The late medieval fortification of the feudal ruler of herceg Stjepan Kosaca is the most monumental archeological site of the Ljubuški Municipality, located on the prominent top of the karst chain of Buturovica hill (396 m above sea level) and as such is a symbol of the townof Ljubuški and Herzegovina. The fort complex consists of two parts. The central tower of the rectangular shape, popularly called “Herceguša”, built in the late 14th or early 15th centuries and a perimeter wall in the shape of an irregular polygon with massive towers, dating from the Ottoman period after 1472. The complex covers an area of 3,350 m2 and consists of several units, such as a small and large steeple with a table and various buildings; guardhouse, granary, bakery, armory, gunpowder and 4 water tanks.
The time machine brings us to a medieval town of Vidoški, founded in the 5th and 6th century, during the times of a Byzantine emperor Constantine. Constantine built a fortress in Stolac which protected his trade caravans headed from the west to the east, former Byzanthium, today Istanbul. After the emperor Constantine, the town was neglected until the Slavs came in the 8th and 9th century. In the 14th and 15th century, during the rule of Herceg Stjepan Kosača, it experienced its medieval prosperity. In the year of 1471, the town was conquered by Ottomans who gave a town today’s outlines with all fortresses, walls and towers. The town has 13 towers. It is divided into lower, middle and upper town. It is located on the hill above contemporary centre of Stolac and is a defense facility which, by its size, belongs to the line of the largest Bosnian and Herzegovinian towns. Contemporary form of the town belongs to the remains of Austro-Hungarian era.

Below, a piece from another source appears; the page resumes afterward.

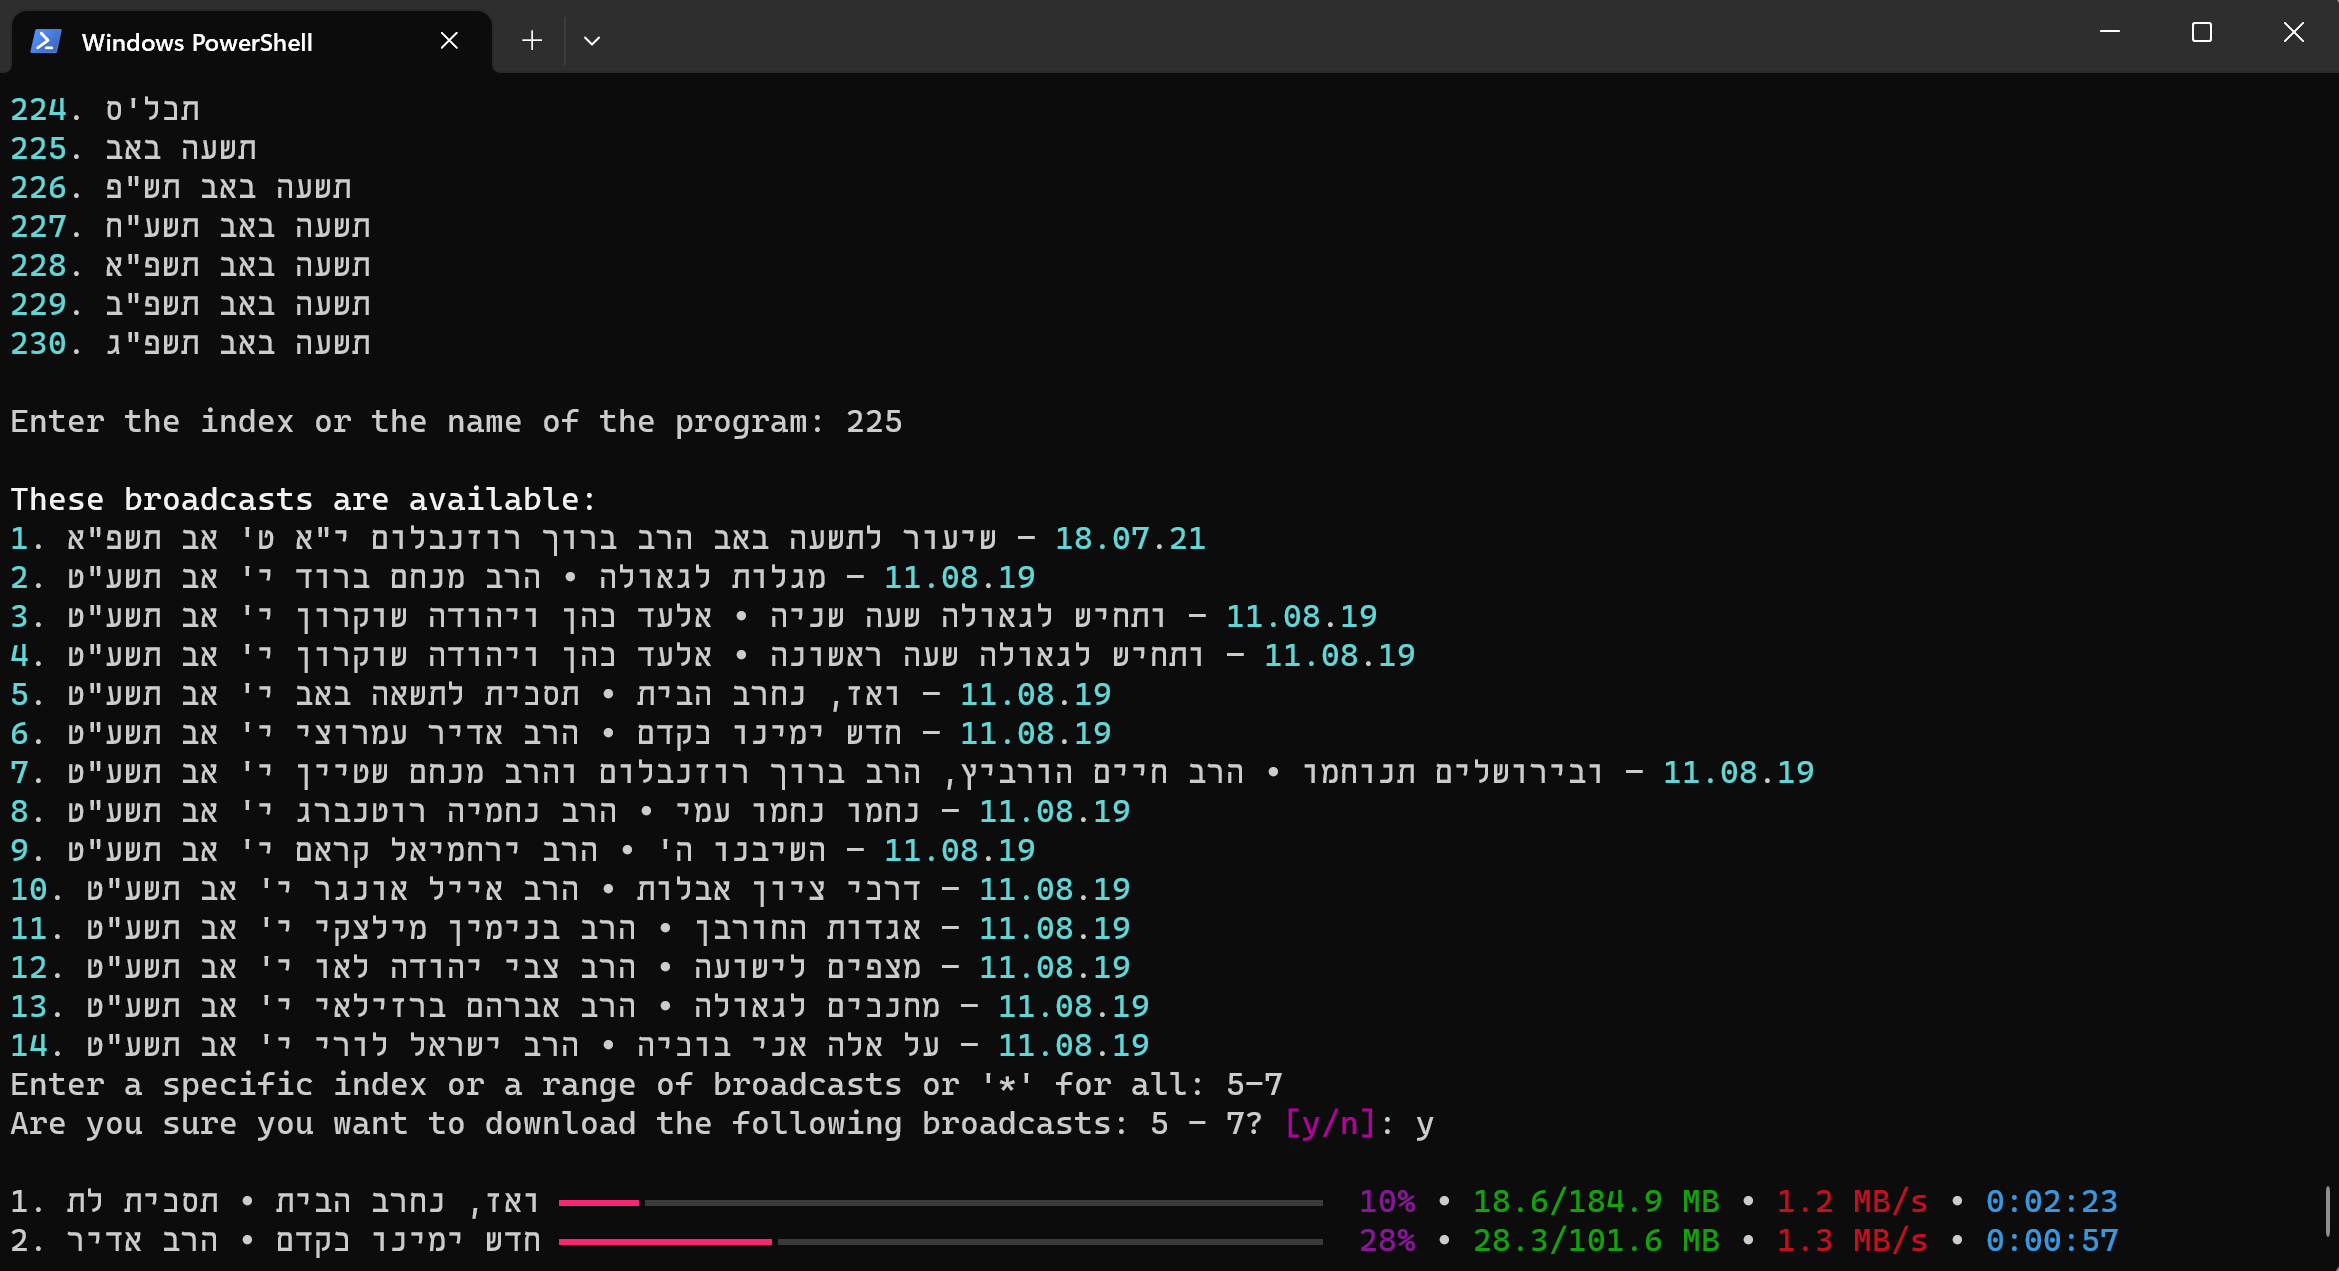Select the Windows PowerShell tab
2339x1271 pixels.
(196, 41)
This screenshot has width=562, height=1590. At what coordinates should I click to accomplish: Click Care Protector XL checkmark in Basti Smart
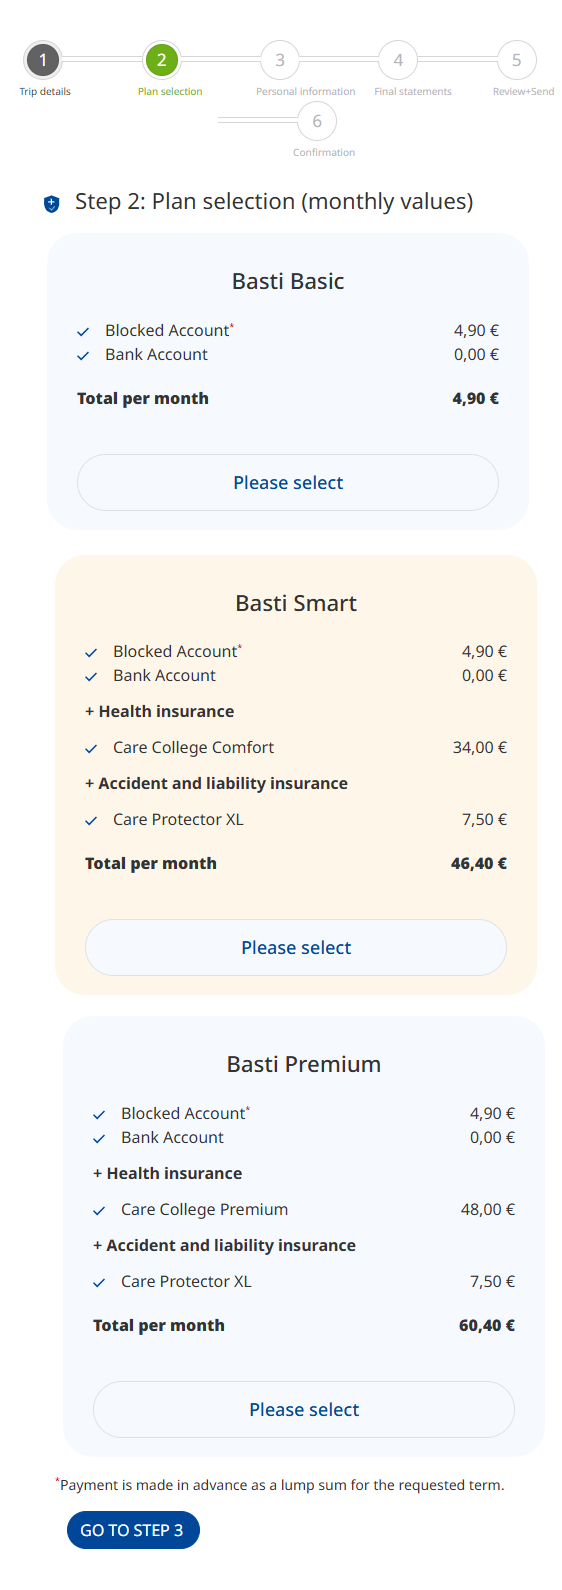click(x=92, y=821)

The necropolis is located in a village of Boljuni, 12 kilometers southwest of Stolac. It has 273 stećaks in total. It is a third by size and first by the number of decorated stećaks in Bosnia and Herzegovina. A total of 105 of them are decorated. Most of them originate from 15th and 16th century. The most significant decoration found in Boljuni are different crosses carved in different varieties, a motif of a wine grape with a triplet leaf, a motif of a shield and a sword, motifs of rosettes and plastic ribbons, motifs of human and animal figures, hunting scenes, dancing scenes, the moon and stars. A figure of a woman with a child in her arms which probably symbolizes the Lady with little Jesus attracts special attention. The most abundantly decorated stećak is the one with a large cross where a Duke Vlatko Vuković of Kosača kin is buried.
When Boljuni is done, it is time to go back to Mostar, and it will take us around one hour ride before we are “home”.
On the way back we can make another break for those desiring to drink coffe. We expect to be in Mostar around 5.00 pm, so better don’t plan too many things that evening as days can be quite long sometime.